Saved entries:
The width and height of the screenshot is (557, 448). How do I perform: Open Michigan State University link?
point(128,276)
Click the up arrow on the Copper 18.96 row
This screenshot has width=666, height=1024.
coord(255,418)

§ TASK TO COMPLETE:
Each record must be returned exactly as it is written.

§ RESULT:
The width and height of the screenshot is (557, 448). How do I perform: Open Michigan State University link?
point(128,276)
Click the up arrow on the Copper 18.96 row
This screenshot has width=666, height=1024.
coord(255,418)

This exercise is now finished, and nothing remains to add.